▸ Dataset entries:
· · · · · · ·
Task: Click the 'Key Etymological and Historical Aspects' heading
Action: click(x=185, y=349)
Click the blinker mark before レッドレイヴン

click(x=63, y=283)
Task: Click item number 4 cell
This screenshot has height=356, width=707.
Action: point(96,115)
· · · · · · ·
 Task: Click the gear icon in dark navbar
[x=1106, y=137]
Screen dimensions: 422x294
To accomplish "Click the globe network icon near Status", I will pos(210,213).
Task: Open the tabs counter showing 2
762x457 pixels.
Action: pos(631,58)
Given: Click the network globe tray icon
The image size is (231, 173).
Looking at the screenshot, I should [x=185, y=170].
· · · · · · ·
▸ Written instruction: Copy out, verbatim, the lines of the entries from the one containing "Task: Click the 'Key" through the one containing "Action: point(96,115)", both included.

▸ Solution:
Task: Click the 'Key Etymological and Historical Aspects' heading
Action: click(x=185, y=349)
Click the blinker mark before レッドレイヴン

click(x=63, y=283)
Task: Click item number 4 cell
This screenshot has height=356, width=707.
Action: point(96,115)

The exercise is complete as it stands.